Por isso, mulheres que estão amamentando precisam garantir que estão consumindo a quantidade suficiente de vitamina B12 para passar ao filho através do leite materno.
Nutrientes para ficar atento
Além da vitamina B12, existem outros nutrientes rico nas carnes e peixe que as famílias de vegetarianos devem ficar atentos.
“Quando não recebem orientação especializada, as crianças que não consome carne, assim como filhos de mães vegetarianas desde a gestação, têm maior risco para deficiências de vitaminas e minerais como a vitamina B12, o zinco, o iodo, o ferro e o cálcio. A ingestão inadequada nessas crianças pode levar a deficiências nutricionais graves e consequências a longo prazo. Cabe destacar o atraso cognitivo, a baixa estatura, a alteração do apetite e a anemia”, explica Almeida.
Os nutrientes geralmente baixos neste tipo de dieta:
Ferro: tem como função o transporte e reserva de oxigênio, desempenho cognitivo, função imunológica. A carência pode causar anemia ferropriva e é prejudicial ao crescimento e desenvolvimento físico e mental. A melhor fonte de ferro é a carne vermelha, mas também é encontrada nos feijões e nas folhas verdes escuras.
Zinco: importante para a imunidade. Falta de zinco está relacionada ao retardo da maturação sexual, retardo do crescimento e queda de cabelo. A melhor fonte é carne, frango e peixe, mas também há zinco em semente de abóbora, gema de ovo e castanha de caju.
Iodo: tem como função a síntese dos hormônios tireoidianos T3 e T4. A carência está relacionada com o bócio, cretinismo, retardo mental irreversível. Fonte natural é a água do mar, por isso os peixes marinhos têm iodo, mas o que consumimos no sal iodado costuma ser o suficiente.

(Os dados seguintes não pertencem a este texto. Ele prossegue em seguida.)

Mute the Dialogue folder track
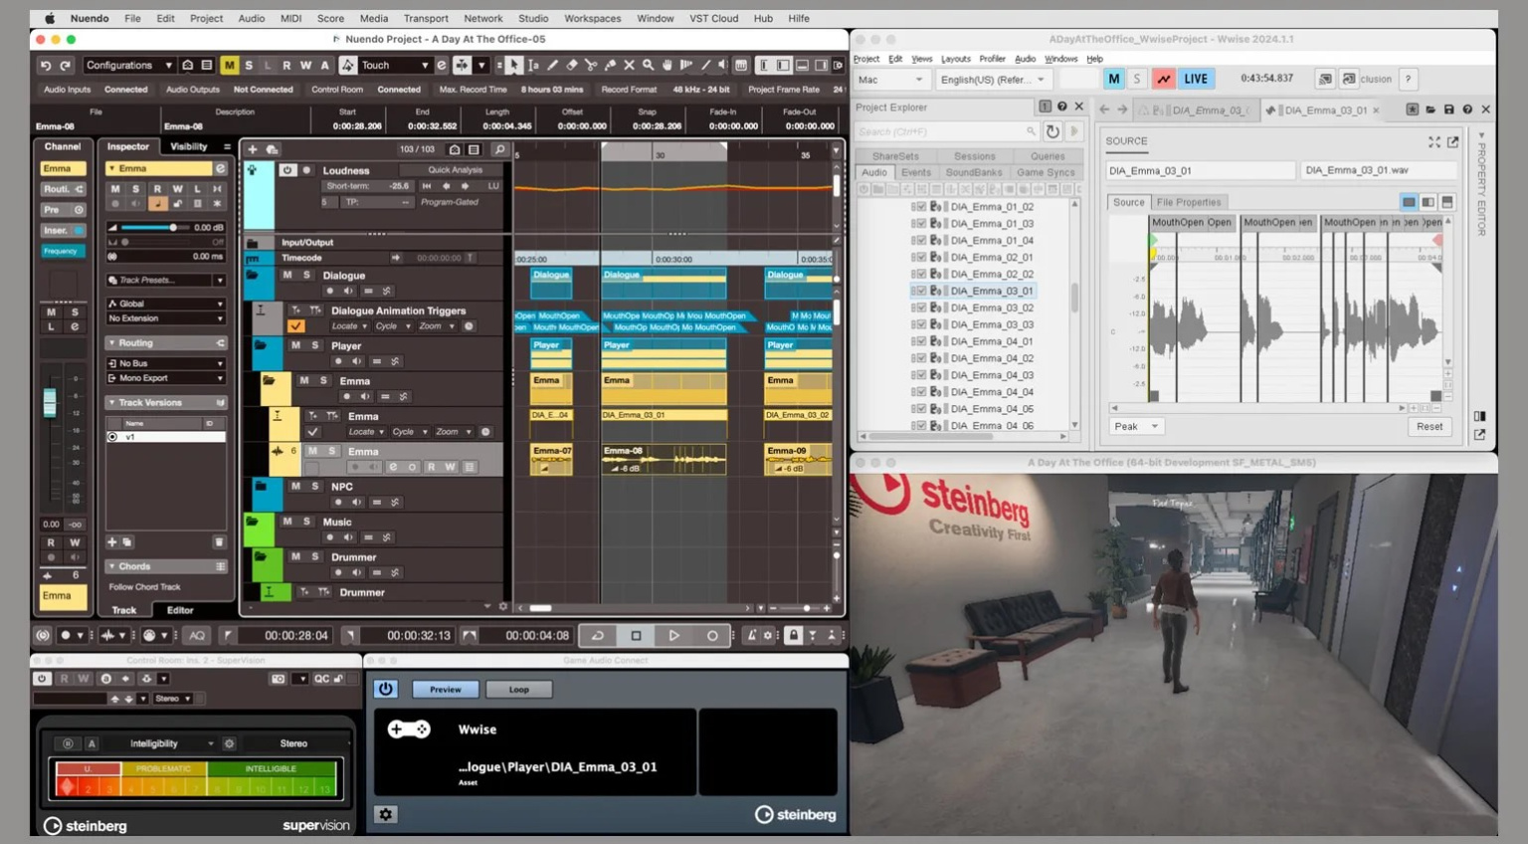 pos(287,275)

Vitamina A: é antioxidante e atua no crescimento e desenvolvimento, na manutenção das células da pele e das mucosas e ajuda no sistema imunológico. Também é importante para a saúde dos olhos. A carência provoca diminuição no crescimento, falta de apetite e cegueira noturna. Entre as fontes estão a carne, fígado e ovo de galinha, mas também está nos vegetais e frutas de cor alaranjada como cenoura, abobora e manga.
Por que a recusa
Não há dados sobre a quantidade de crianças e adolescentes vegetarianos no Brasil, mas uma pesquisa do Ipec publicada em agosto revelou que quase metade dos brasileiros, 46%, já deixam de comer carne uma vez por semana por vontade própria.
A pesquisa não ouviu menores de 16 anos, mas, segundo Almeida, tem se tornado comum atender famílias com crianças que rejeitam ou que não comem carne por algum outro motivo.
“Tenho observado uma alta frequência de crianças que não querem comer carne”, conta Almeida.
Além do fator escolha consciente no caso de crianças maiores e adolescentes, que não comem carne por dó do animal ou por alguma convicção sua ou da família, a pediatra relata que a recusa a comer carne pode ser o início de um transtorno alimentar. Por isso, é recomendado identificar o que motivou a criança a iniciar este comportamento.
“Devemos observar se a recusa é apenas uma preferência da criança quanto ao paladar, ou se existe dificuldade em lidar com a textura da carne podendo estar relacionada com dificuldades sensoriais ou de oclusão, por exemplo. A recusa também pode ter origem comportamental, podendo estar associada a alguma experiência negativa com o alimento, mas também pode ser apenas uma recusa transitória, comum em crianças de 1 a 3 anos”, diz a pediatra nutróloga da Unifesp.